__TASK PROMPT__.
No picture belongs in the answer, which must hold exactly the lines from the one with "Select the upper Texture / L1 Cache bar" through the final line below.

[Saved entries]
++++++++++

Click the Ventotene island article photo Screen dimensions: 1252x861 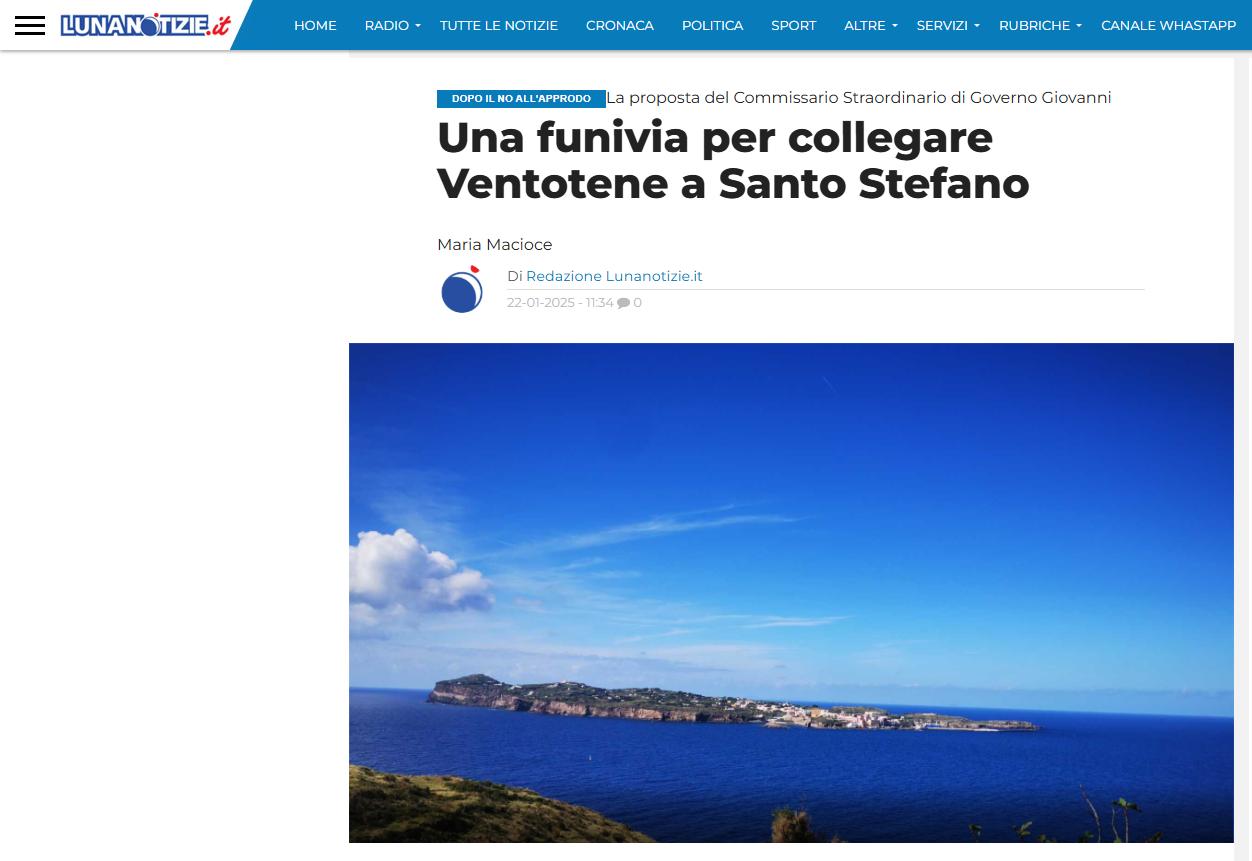click(791, 593)
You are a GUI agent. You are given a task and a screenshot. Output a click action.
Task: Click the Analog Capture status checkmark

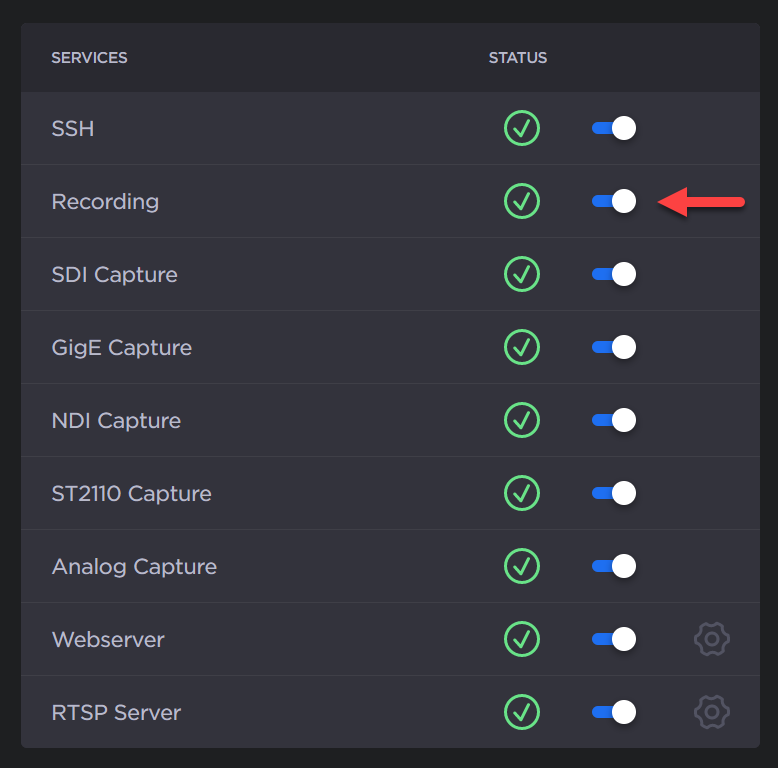tap(521, 566)
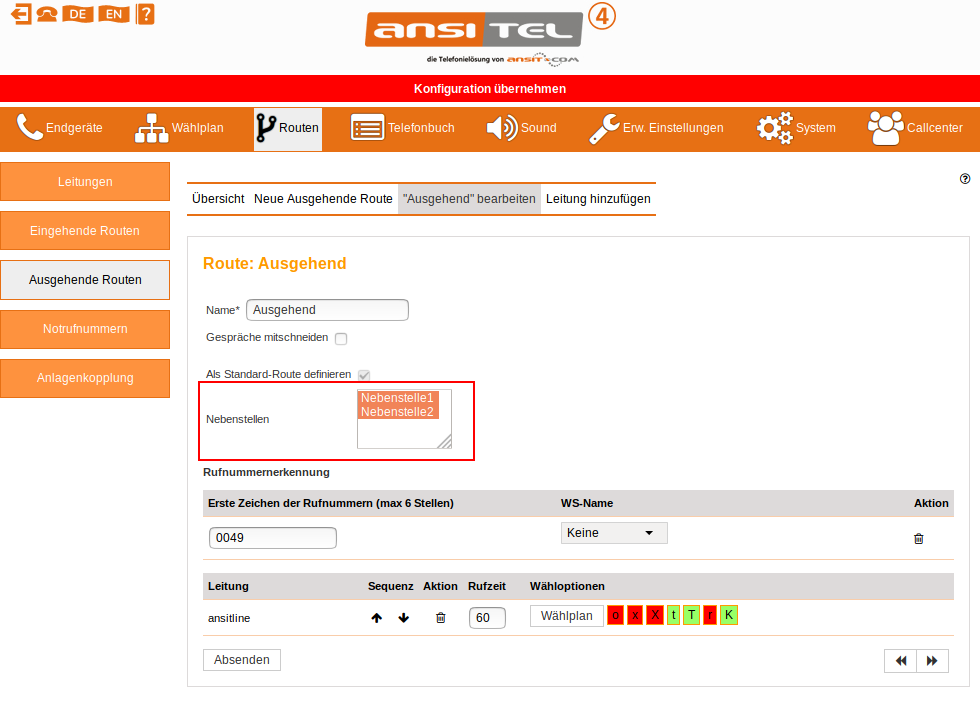Image resolution: width=980 pixels, height=701 pixels.
Task: Select Nebenstelle1 in the extensions list
Action: 397,398
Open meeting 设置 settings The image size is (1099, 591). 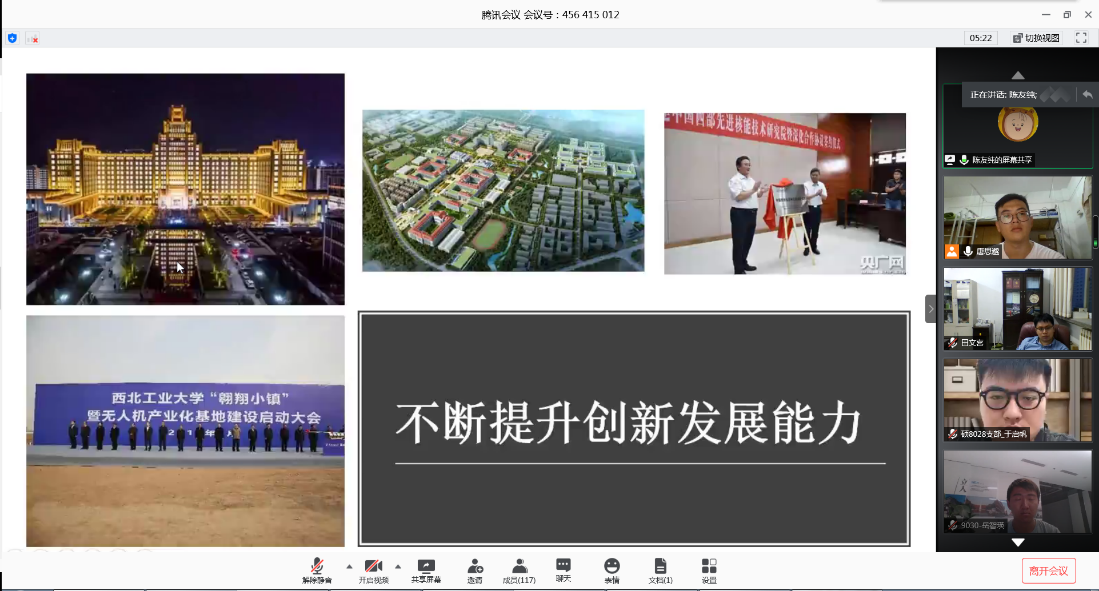click(709, 569)
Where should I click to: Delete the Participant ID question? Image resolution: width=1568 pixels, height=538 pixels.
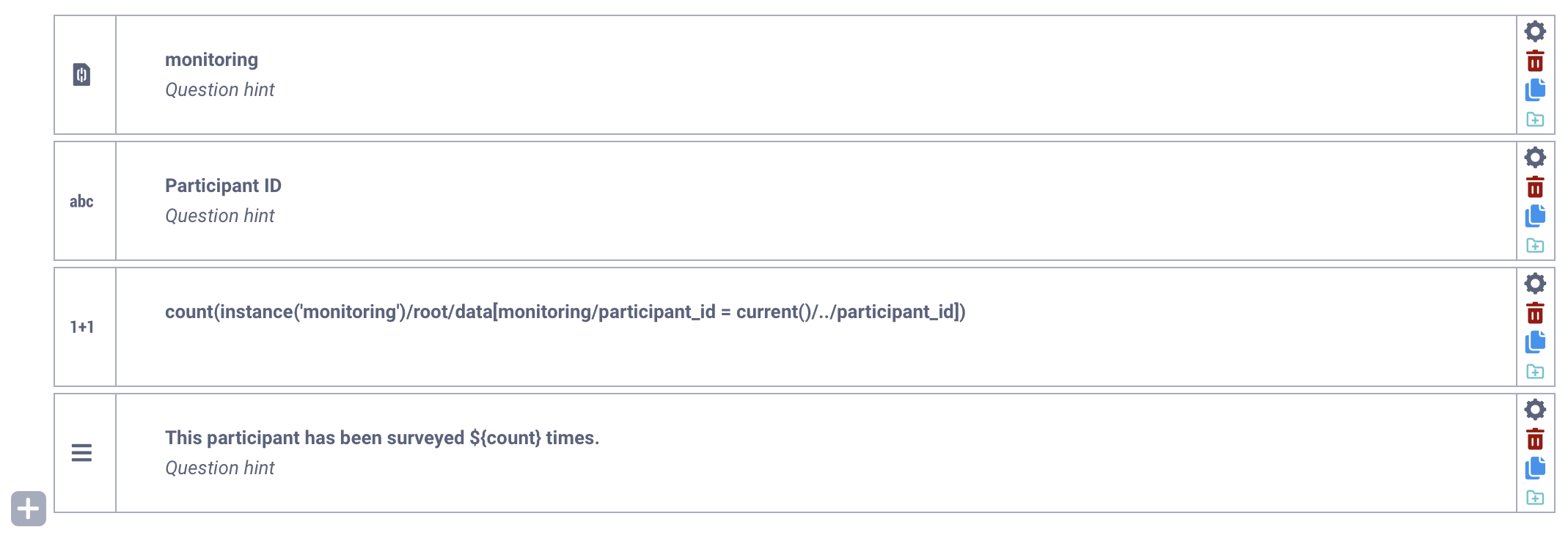[1536, 187]
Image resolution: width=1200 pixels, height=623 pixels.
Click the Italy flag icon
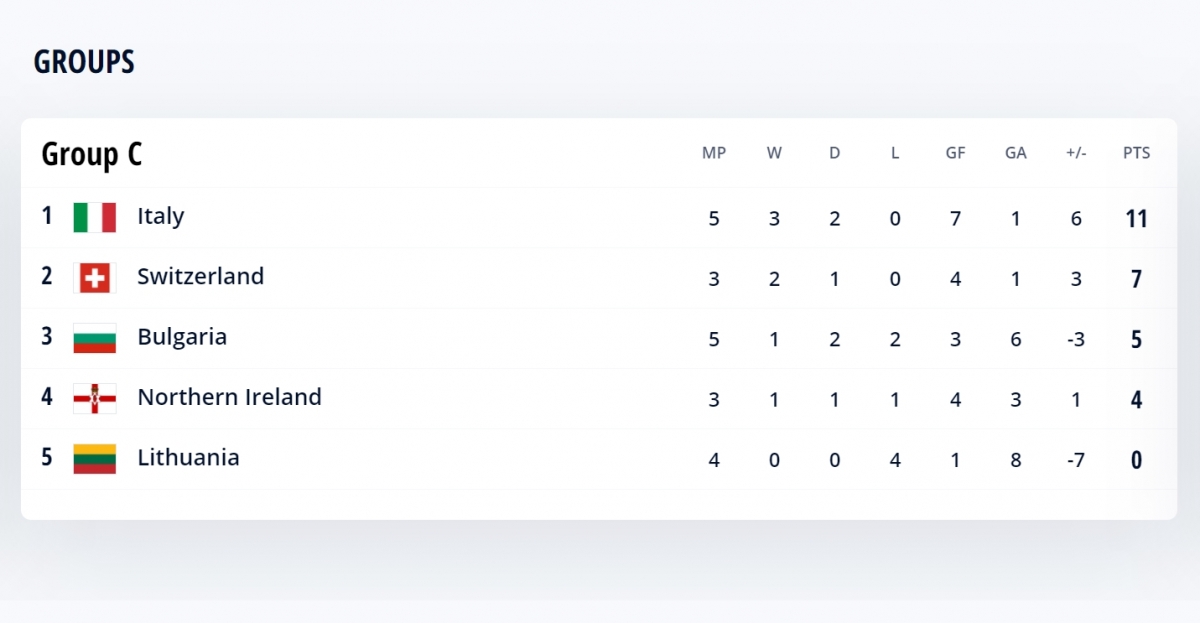(95, 217)
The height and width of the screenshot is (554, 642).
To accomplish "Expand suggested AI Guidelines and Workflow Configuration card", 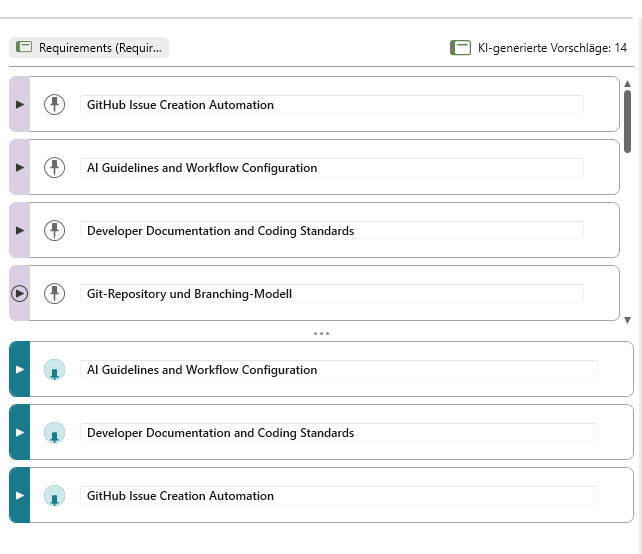I will click(20, 167).
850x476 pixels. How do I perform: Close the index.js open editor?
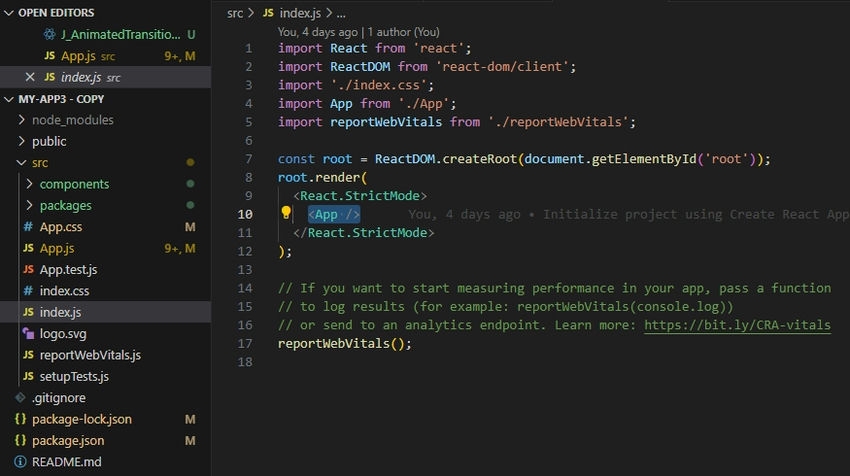(29, 77)
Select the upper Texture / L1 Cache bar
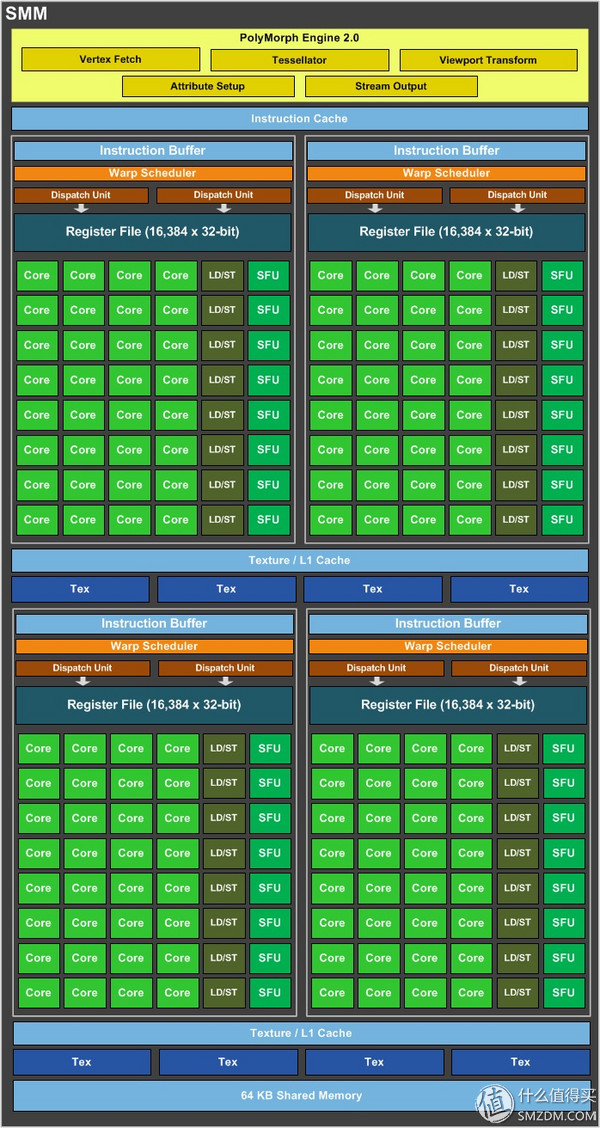The width and height of the screenshot is (600, 1128). click(x=299, y=561)
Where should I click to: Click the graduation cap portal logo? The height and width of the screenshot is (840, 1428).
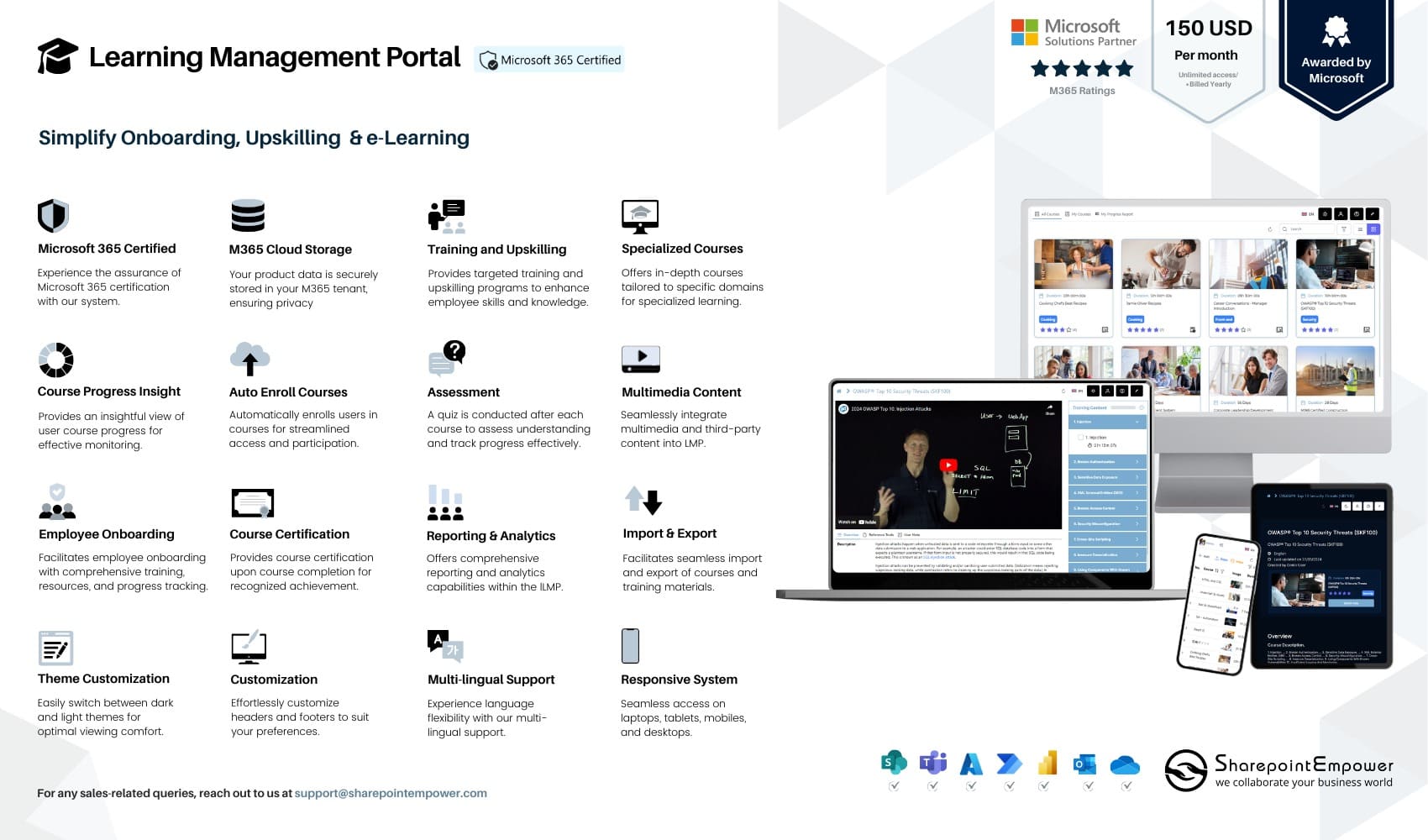tap(57, 56)
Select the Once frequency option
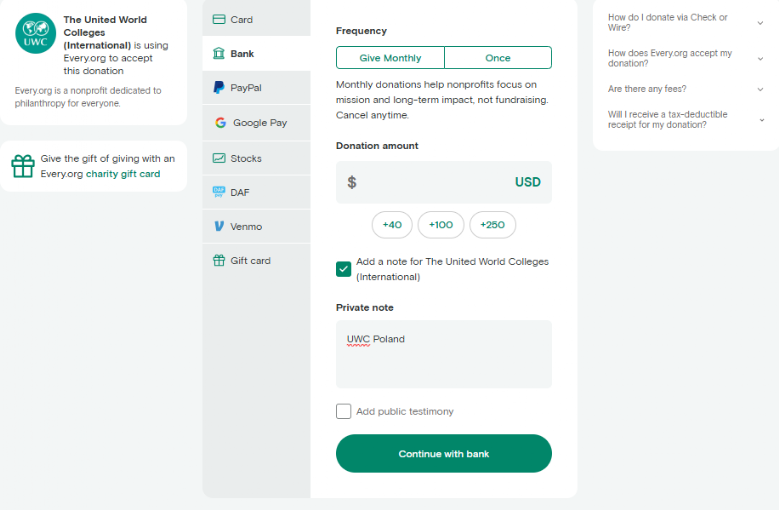Screen dimensions: 779x510 [x=498, y=58]
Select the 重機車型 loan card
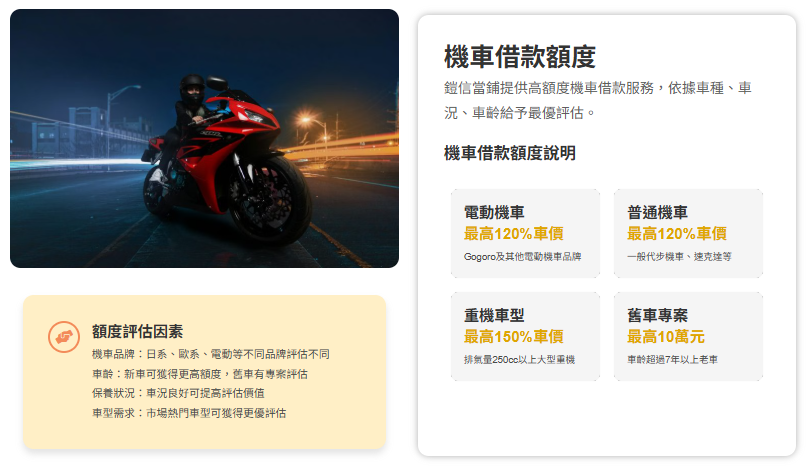The height and width of the screenshot is (468, 809). coord(525,336)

++++++++++

__RESULT__.
Select the upper Texture / L1 Cache bar
The width and height of the screenshot is (600, 1128). click(x=299, y=561)
Where should I click to: Click the graduation cap portal logo? The height and width of the screenshot is (840, 1428).
tap(57, 56)
Select the Once frequency option
Screen dimensions: 779x510 [x=498, y=58]
Select the 重機車型 loan card
The height and width of the screenshot is (468, 809). coord(525,336)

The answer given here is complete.